In pimpel- en koolmezen, verzameld in stedelijke gebieden waar buxusmotten worden bestreden, zijn maar liefst 14 verschillende bestrijdingsmiddelen aangetroffen. Dat is de uitkomst van verkennend onderzoek door CLM Onderzoek en Advies, waaraan ook het NIOO-KNAW heeft meegewerkt. Geen van deze middelen is voor particulieren toegelaten wat wijst op mogelijk illegaal gebruik.
Aanleiding voor het onderzoek was de vondst van dode jonge mezen in wijken waar de rupsen van de buxusmot worden bestreden. Via een oproep van het programma Vroege Vogels zijn vervolgens dode mezen verzameld in vijf steden in Noord-Brabant, Gelderland en Zuid-Holland, en onderzocht op de aanwezigheid van bestrijdingsmiddelen.
Koolmezen uit een bosgebied bij Arnhem zijn door het NIOO aangeleverd als vergelijkingsmateriaal. Bij die mezen werden nauwelijks middelen gevonden.

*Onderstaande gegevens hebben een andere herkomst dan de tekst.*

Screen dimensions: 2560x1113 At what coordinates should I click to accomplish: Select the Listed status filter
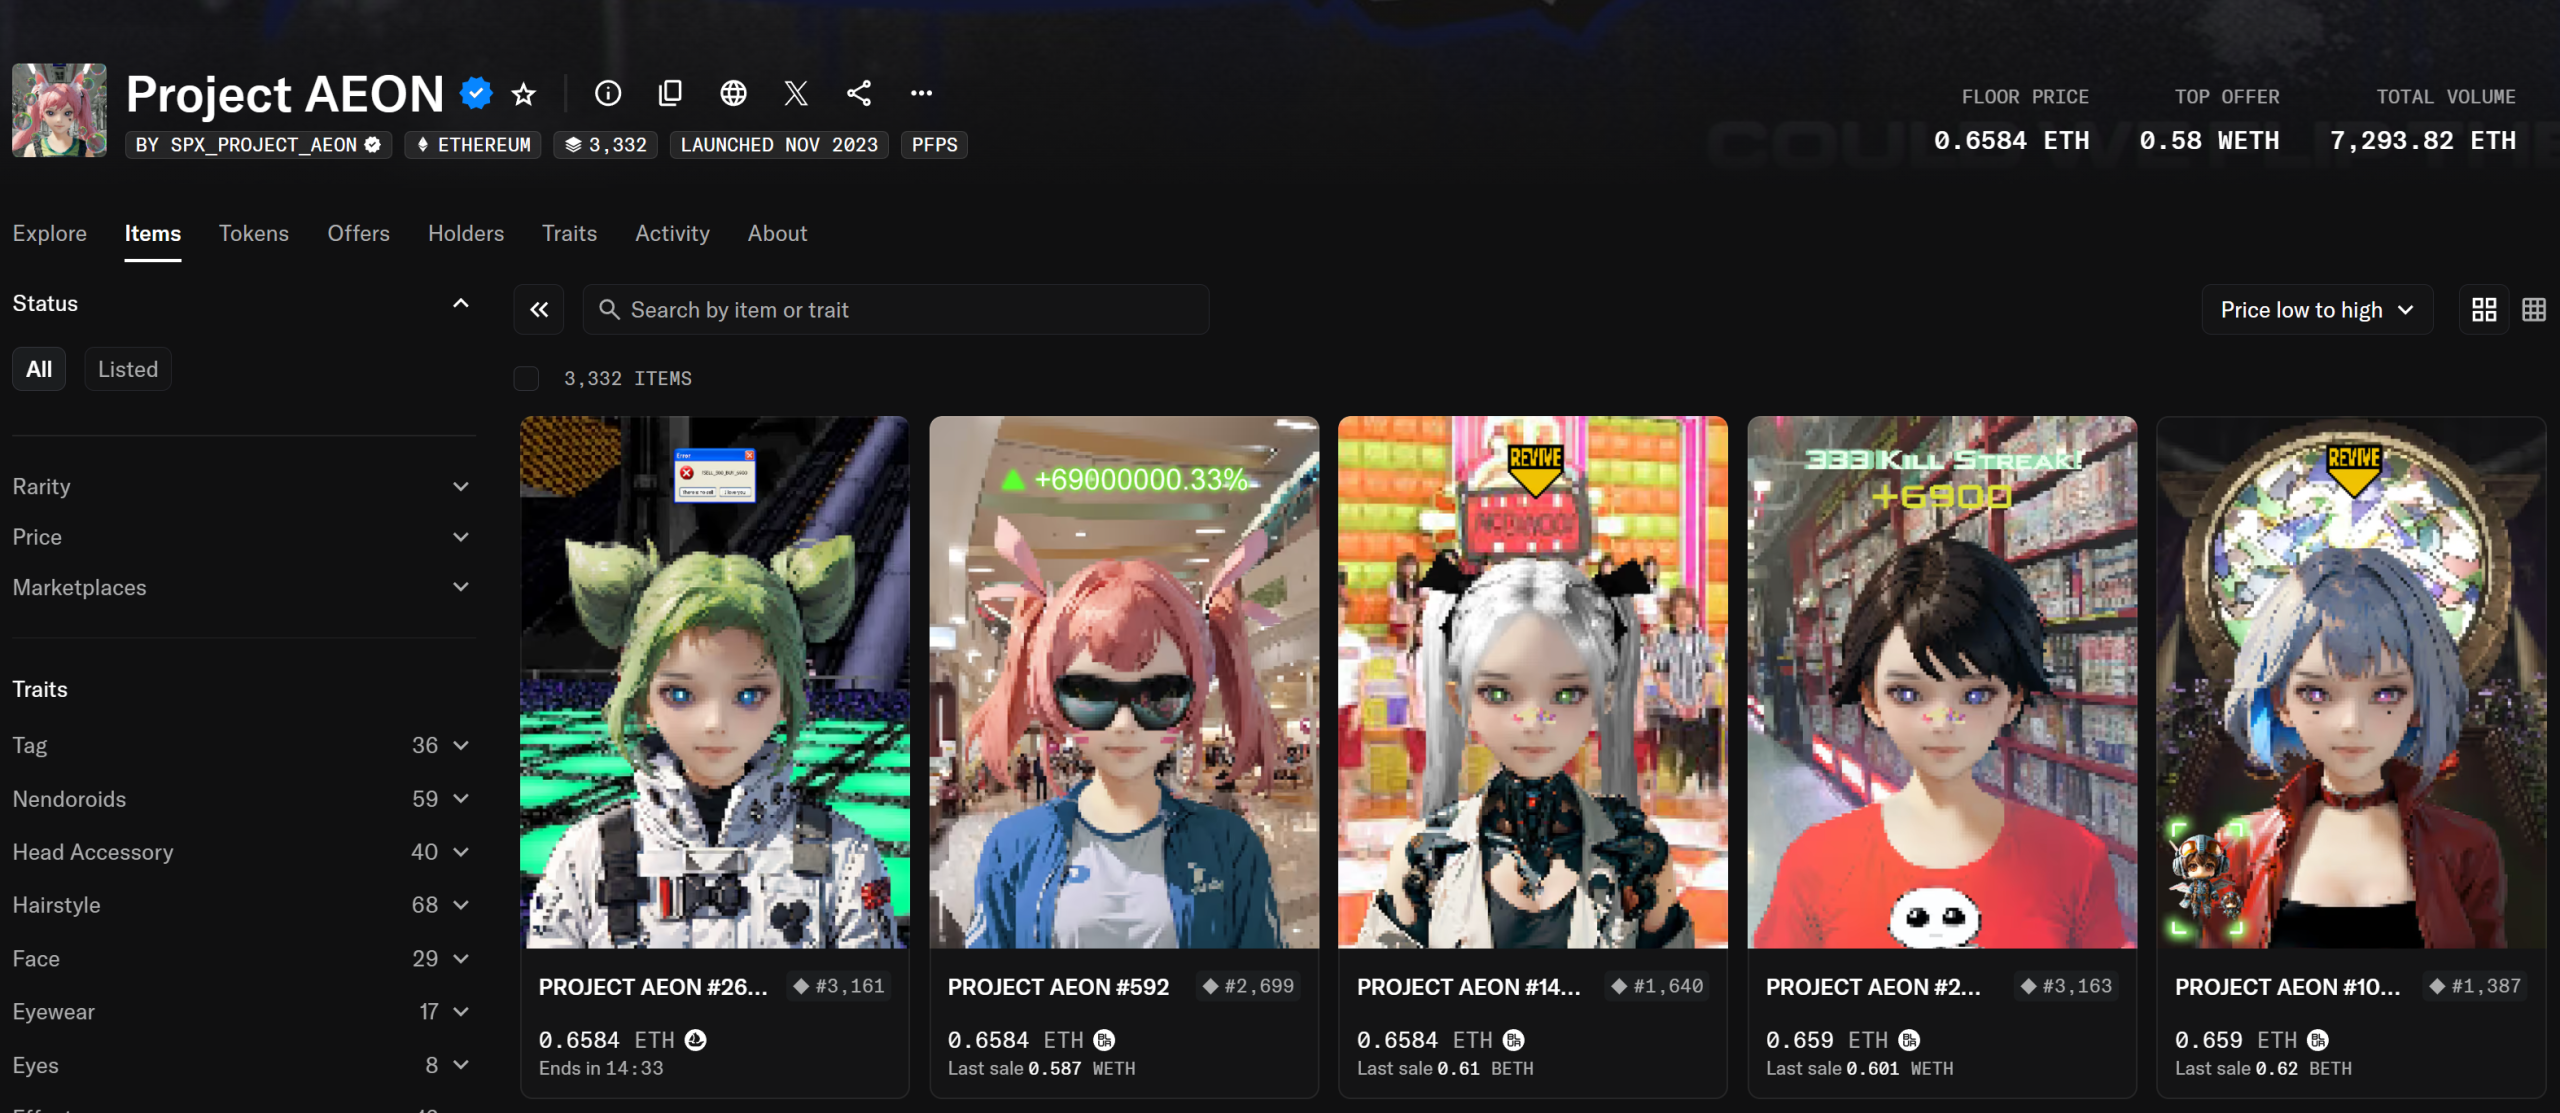tap(128, 369)
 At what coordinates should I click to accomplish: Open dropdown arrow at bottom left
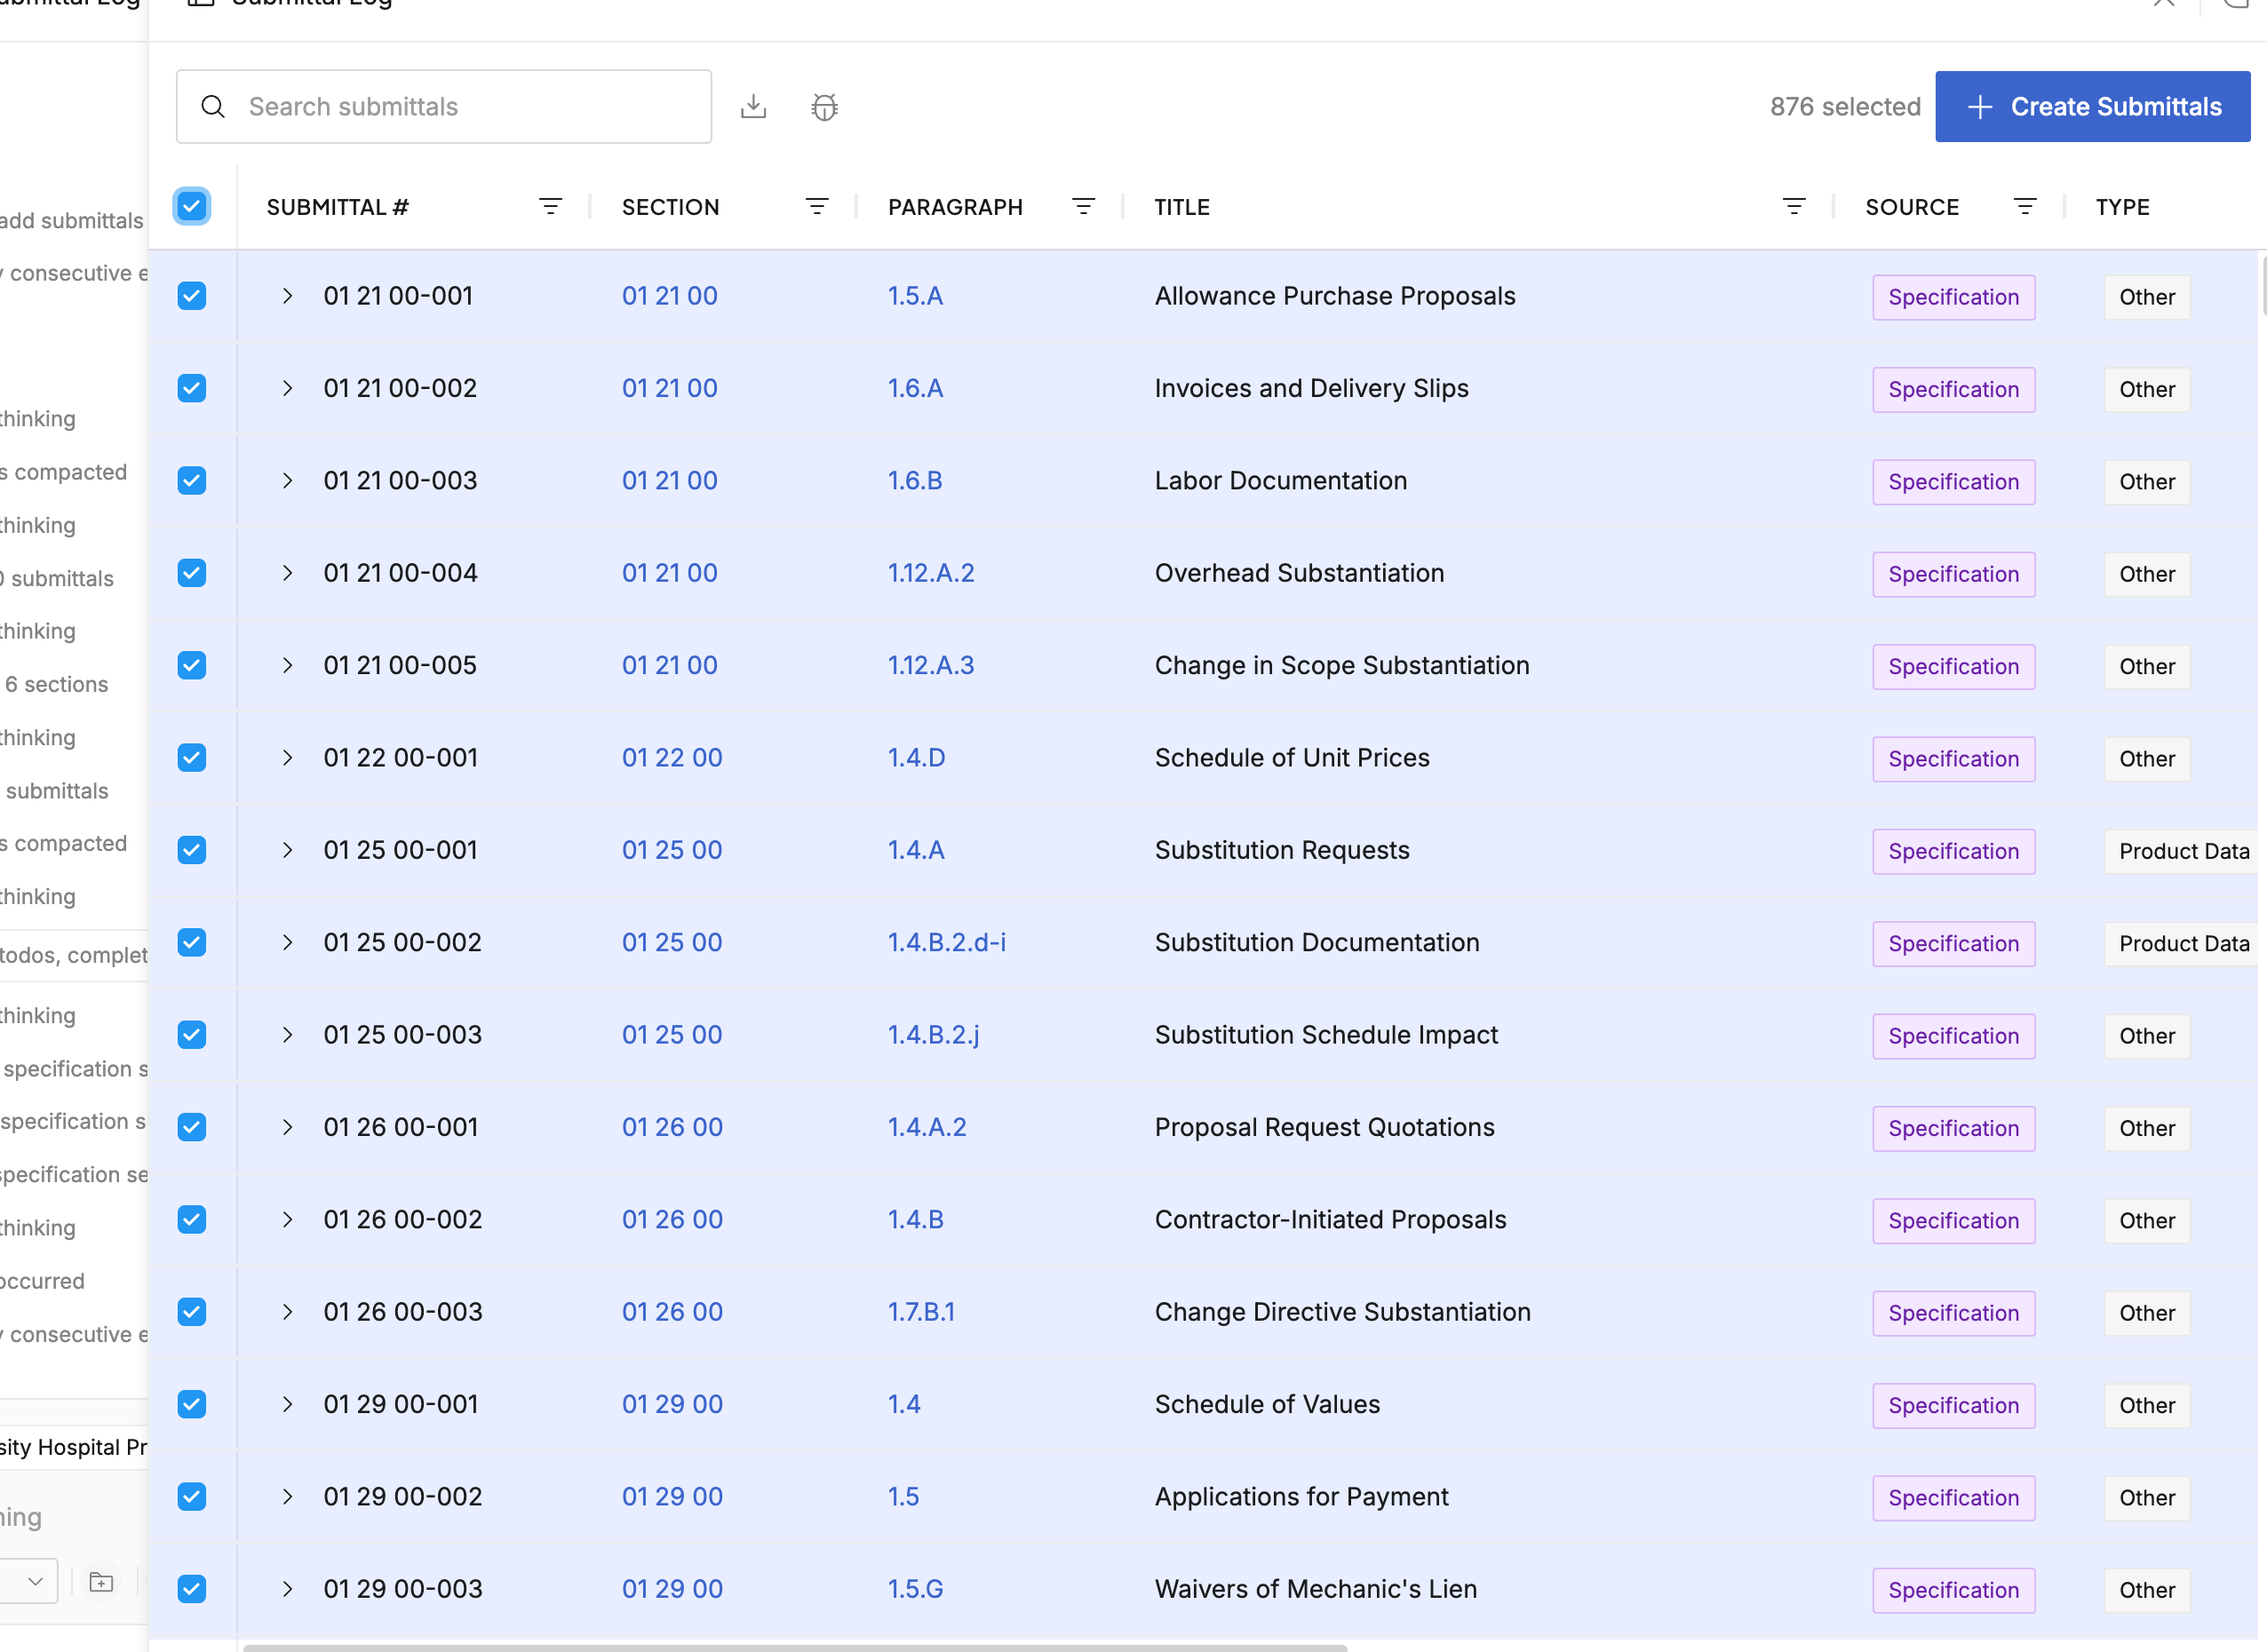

Het lijkt dus te gaan om bestrijding in stedelijke gebieden, waar buxusmot een probleem vormt.
Onduidelijke oorsprong
NIOO-onderzoeker Kees van Oers zegt dat de uitkomst van het onderzoek aan de dode mezen hem heeft verrast. „Het heeft me geschokt dat er zoveel insecticiden in zaten, en ook dat het zo onduidelijk is waar die vandaan komen. Mijn eerste gedachte was dat het van kwekerijen vandaan zou komen, of van gemeentes. Maar die mogen die middelen ook niet gebruiken.”
De landbouw mag dat wel, maar omdat de mezen een heel beperkt gebied hebben waar ze voedsel zoeken als ze jongen hebben, en de monsters uit de stad komen, valt die mogelijkheid eveneens af. Blijft over: particulieren, die illegale middelen tegen insecten gebruiken en in dit geval dus waarschijnlijk tegen de buxusmot.
De aangetroffen insecticiden – waaronder zelfs het beruchte DDT – zouden volgens Van Oers afkomstig kunnen zijn uit mengsels die niet specifiek voor buxusmot zijn bedoeld. Sterker nog, het legale bestrijdingsmiddel dat het meeste tegen de mot wordt gebruikt, is niet eens in de dode mezen aangetroffen.
Verder onderzoek nodig
Volgens Van Oers is het mogelijk dat de pesticiden door particulieren in het buitenland zijn gekocht, of dat zij ze nog thuis hadden staan en nu tegen buxusmotten proberen te gebruiken. Dat het gebruik ervan illegaal is, weten ze dan misschien niet eens.
Het zou ook kunnen dat de gifstoffen met een omweg in de mezen terecht zijn gekomen, en dat er geen directe link bestaat met de rups van de buxusmot bestaat. Daarvoor is eerst verder onderzoek nodig: de rupsen zelf analyseren, bijvoorbeeld.
Ook is nog onduidelijk of de gevonden concentraties hoog genoeg zijn om mezensterfte te verklaren. Daarvoor zou je ook moeten weten hoeveel rupsen er door de pimpel- en koolmezen gegeten worden. Het CLM-onderzoek is een eerste voorzet. “Vervolgonderzoek is hard nodig,” concludeert Van Oers.